Del fondo de la estancia salió un vozarrón que solicitaba un momento, por favor, antes de atenderle.

– ¡Tú! -exclamó un sorprendido Imanol Arbulu cuando vio, frente a él, a Iñaki Artetxe.

– Sí, yo. ¿No te alegras de verme?

– ¿Se puede saber a qué has venido? -replicó el sacerdote, que repentinamente había olvidado las cristianas virtudes de la caridad y la templanza.

– Soy católico, ¿no lo sabías? ¿Y qué cosa más normal que el hecho de que un católico entre en una iglesia?

– Déjate de chorradas; serás todo lo católico que digas, pero la última vez que has entrado en una iglesia seguro que ha sido para asistir a una boda o un bautizo.

– O a un funeral, amigo mío, o a un funeral.

– A lo que más te guste, pero di a qué has venido y vete.
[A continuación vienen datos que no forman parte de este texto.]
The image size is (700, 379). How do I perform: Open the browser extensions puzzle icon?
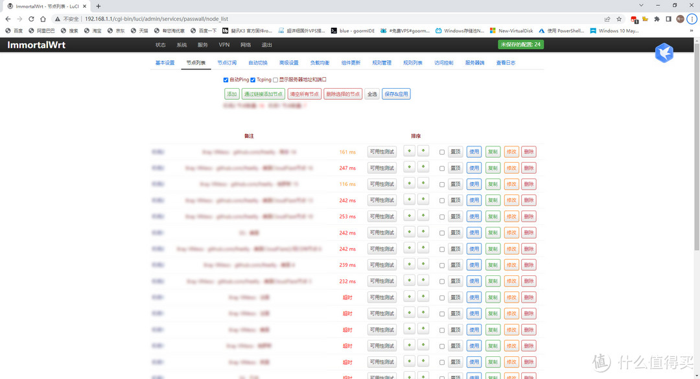click(657, 19)
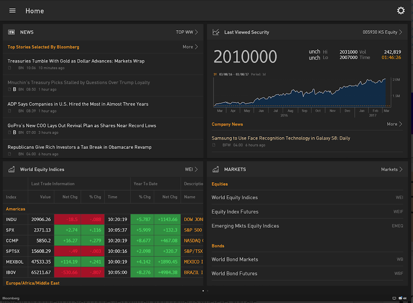Click the red Net Chg cell in the INDU row
Image resolution: width=413 pixels, height=303 pixels.
pyautogui.click(x=67, y=219)

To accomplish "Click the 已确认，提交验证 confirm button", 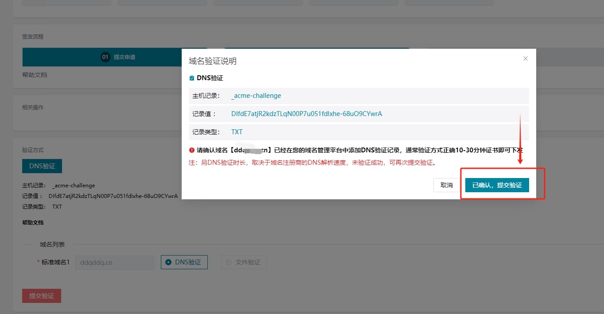I will [497, 185].
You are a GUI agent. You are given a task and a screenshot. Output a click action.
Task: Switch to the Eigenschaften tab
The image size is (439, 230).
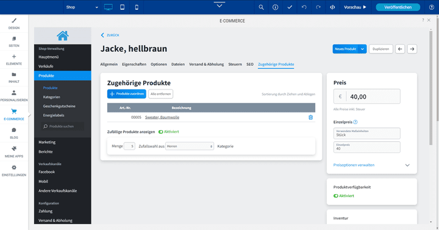click(x=134, y=64)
Cuanto antes mejor.

Artetxe miró al que hacía años había sido amigo y compañero de lucha. No había transcurrido tanto tiempo, aunque parecían siglos. En aquella época eran los dos estudiantes, Artetxe de Filosofía y Arbulu de Teología y Sociología. El tiempo los separó y posteriormente, al ser detenido Artetxe por colaborar con un activista de ETA, su antiguo amigo volvió a acercársele para ofrecerle su apoyo y solidaridad. El desmarque de Artetxe de la organización armada volvió a enfriar las relaciones, esta vez irremisiblemente. Si se hubiera declarado ateo militante no habría pasado nada, pero su defección política era imperdonable a ojos de quien tenía por una de sus funciones precisamente la de perdonar.
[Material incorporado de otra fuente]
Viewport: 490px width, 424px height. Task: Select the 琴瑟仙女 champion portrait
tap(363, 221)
– Necesito tu ayuda. ¿Sigues siendo presidente de zona de la Asociación de Ayuda Internacionalista a los Pueblos Oprimidos?

– Sí, lo soy. ¿Qué ocurre, vas a pedir el ingreso?

– Tal vez, ya sabes que siempre he estado a favor de las causas nobles. Otra cosa son los prejuicios que los fundamentalistas tengan contra las personas que no piensan como ellos.

– No me jodas, Iñaki, sabes que eso que dices no es cierto.

– Bueno, vale, dejémoslo. Mira, estoy buscando a un tipo que es, presumiblemente, sudamericano y atiende al nombre de Héctor o Capitán Héctor.

– O sea que, encima de todo lo que pasó, ahora quieres convertirme en un chivato de la policía.

– Déjate de hostias por muy cura que seas y olvida por una vez esas expresiones de chavales jugando en el patio del colegio, que ya no tenemos edad para ello. Mira -Artetxe sacó de su cartera sendas fotografías: una de Begoña González y otra de la devota de la Eterna Luz, ambas cuando ya estaban muertas-, esto es lo que ha hecho la persona a la que quieres proteger contra mi posible represión. Un asesino de jovencitas. Y, casi con toda seguridad, de miles de personas en el Cono Sur si mi intuición es acertada. No pretendo que delates a un refugiado, sino todo lo contrario, a un represor.

– ¿Y qué es exactamente lo que quieres que haga?

– Me imagino que entre los miembros de tu asociación habrá más de un sudamericano y quizá alguno de ellos habrá oído hablar de un tal Capitán Héctor. En ese caso me gustaría que se pusiera en contacto conmigo.